## The data
↓↓↓

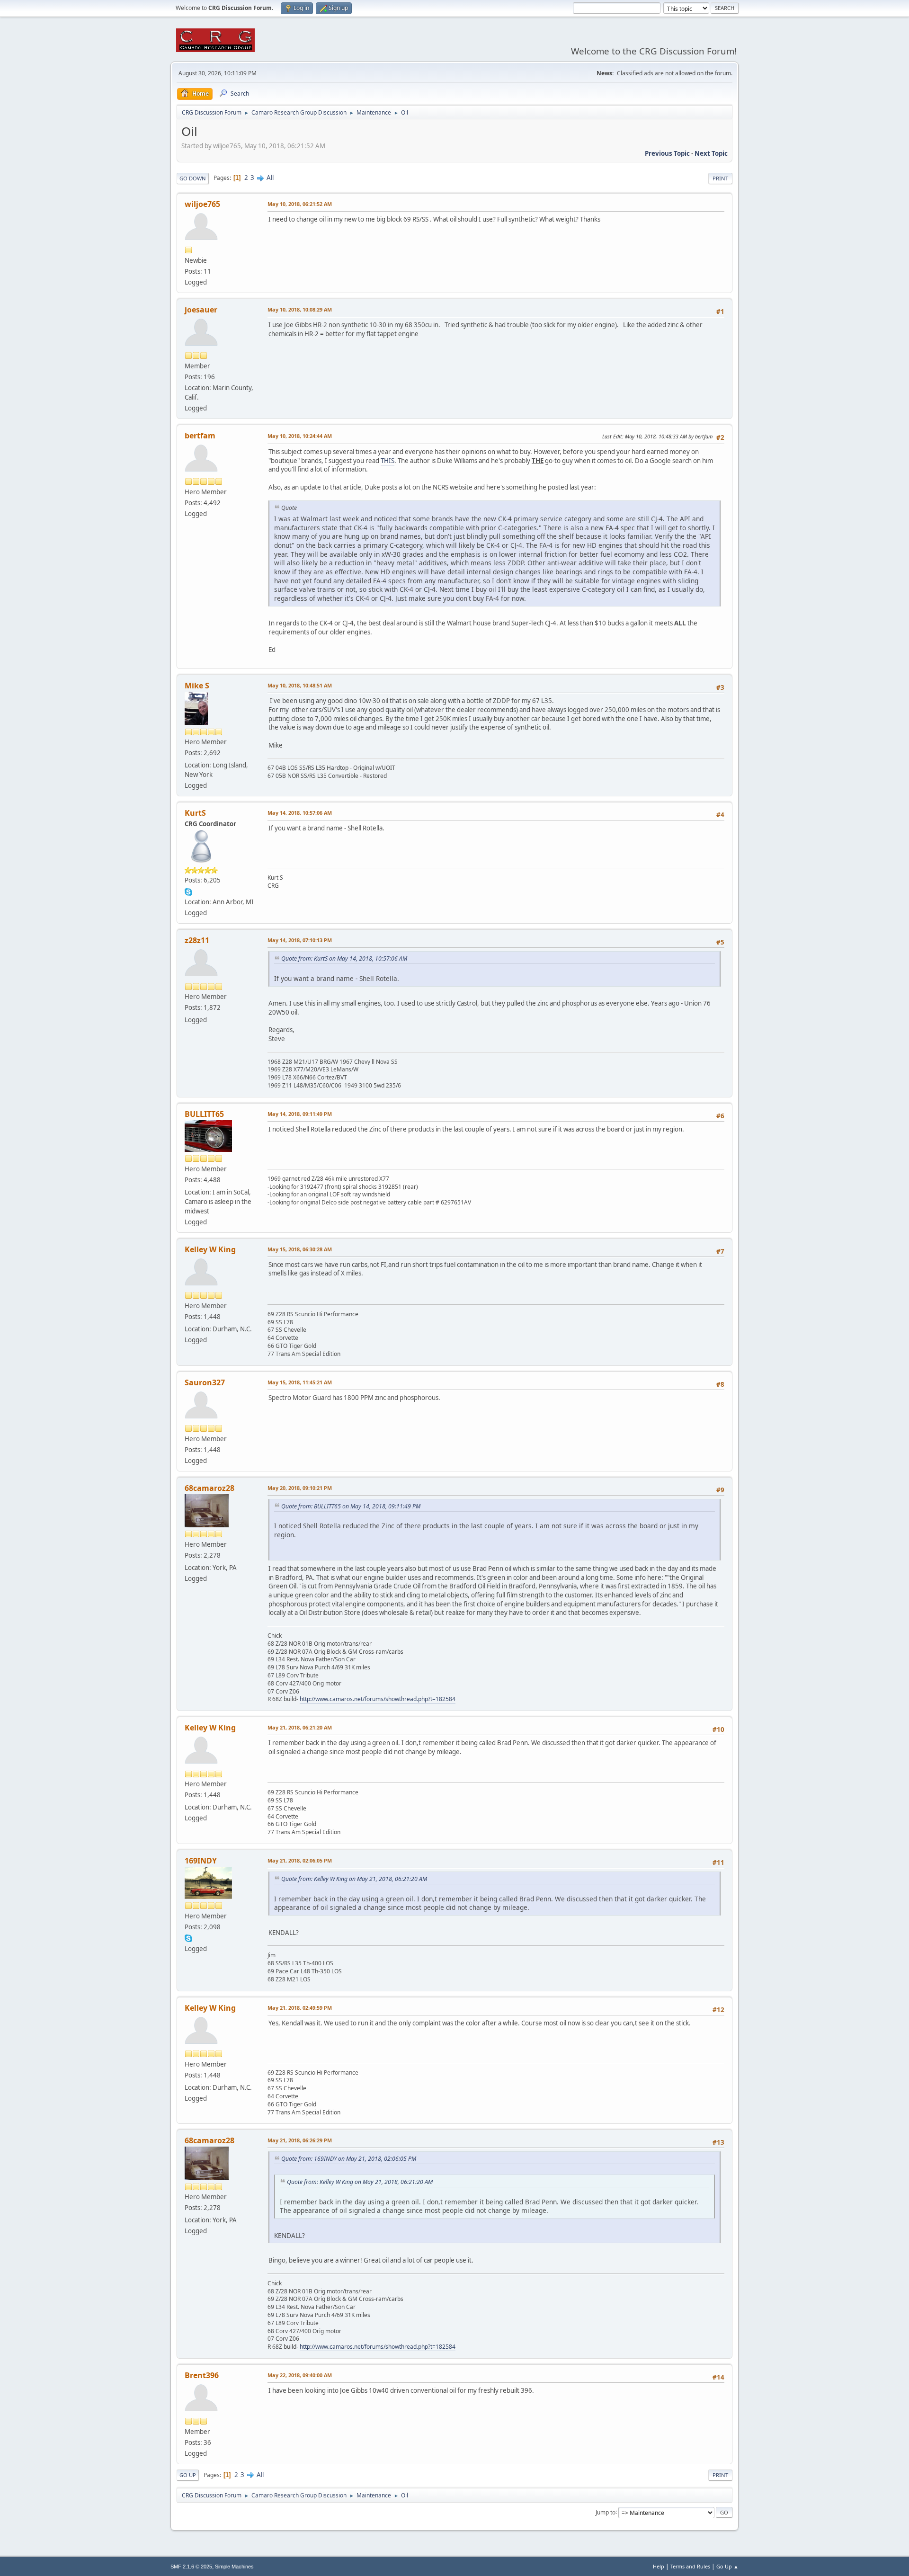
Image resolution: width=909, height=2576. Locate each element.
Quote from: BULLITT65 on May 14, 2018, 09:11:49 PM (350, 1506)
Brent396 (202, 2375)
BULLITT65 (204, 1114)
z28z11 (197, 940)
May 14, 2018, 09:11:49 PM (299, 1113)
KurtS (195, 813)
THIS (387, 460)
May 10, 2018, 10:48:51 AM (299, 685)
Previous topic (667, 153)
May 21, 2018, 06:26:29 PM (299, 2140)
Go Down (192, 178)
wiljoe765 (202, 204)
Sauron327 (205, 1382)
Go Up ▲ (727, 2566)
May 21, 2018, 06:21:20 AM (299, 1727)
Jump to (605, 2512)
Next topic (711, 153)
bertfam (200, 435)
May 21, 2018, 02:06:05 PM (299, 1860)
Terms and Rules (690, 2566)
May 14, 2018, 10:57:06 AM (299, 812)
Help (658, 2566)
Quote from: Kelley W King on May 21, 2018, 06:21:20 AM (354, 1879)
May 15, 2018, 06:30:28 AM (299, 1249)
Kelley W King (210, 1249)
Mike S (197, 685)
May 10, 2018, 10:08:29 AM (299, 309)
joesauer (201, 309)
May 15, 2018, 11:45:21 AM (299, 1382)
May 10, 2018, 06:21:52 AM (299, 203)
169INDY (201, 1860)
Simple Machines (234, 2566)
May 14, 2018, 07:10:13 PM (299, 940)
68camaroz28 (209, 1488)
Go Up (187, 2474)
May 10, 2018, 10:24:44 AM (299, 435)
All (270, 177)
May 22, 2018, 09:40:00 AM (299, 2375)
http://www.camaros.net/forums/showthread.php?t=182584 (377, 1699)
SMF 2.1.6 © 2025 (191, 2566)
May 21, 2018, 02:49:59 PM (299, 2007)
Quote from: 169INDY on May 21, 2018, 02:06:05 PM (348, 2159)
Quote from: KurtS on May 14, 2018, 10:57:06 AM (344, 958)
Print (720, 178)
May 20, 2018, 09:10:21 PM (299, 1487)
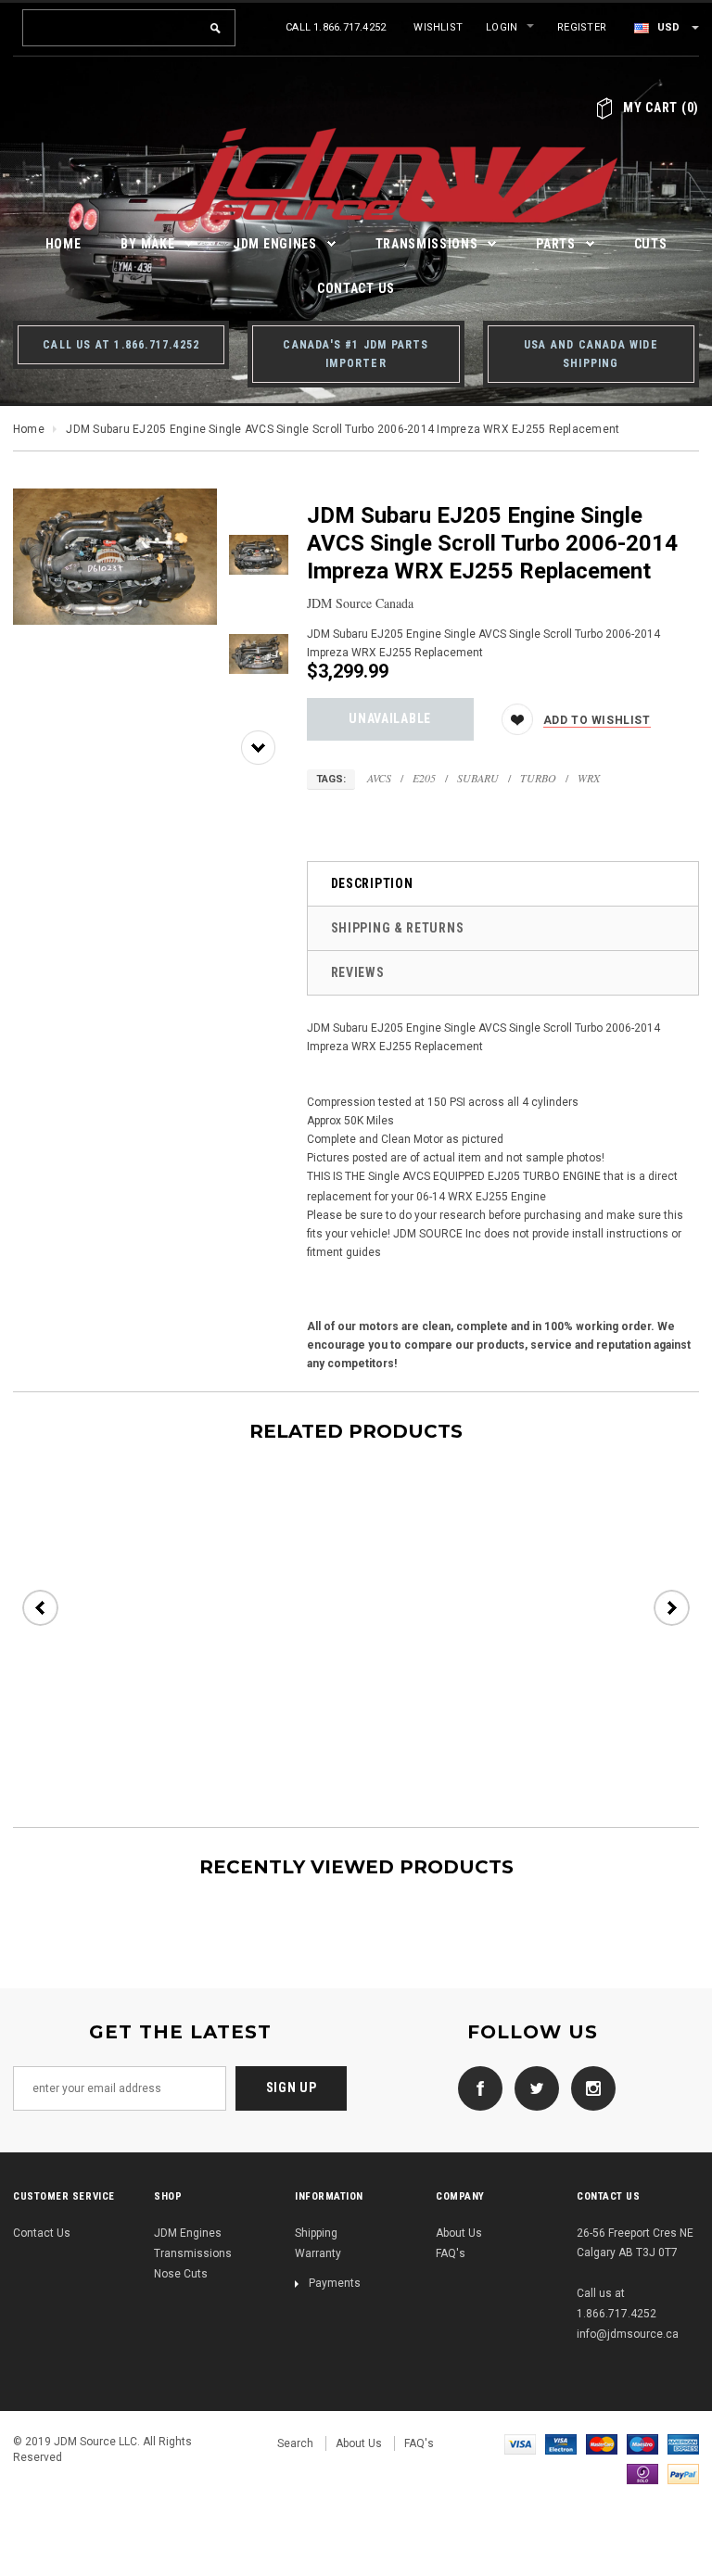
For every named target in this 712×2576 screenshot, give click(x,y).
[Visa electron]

↑↑↑
↓↓↓

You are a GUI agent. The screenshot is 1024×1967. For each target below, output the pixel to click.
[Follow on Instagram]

↑↑↑

## Task instructions
Among the lines above, please find those with "Kelley" and copy them.

## Answer for the task
Quote from: Kelley W King on May 21, 2018, 06:21:20 AM (354, 1879)
Kelley W King (210, 1249)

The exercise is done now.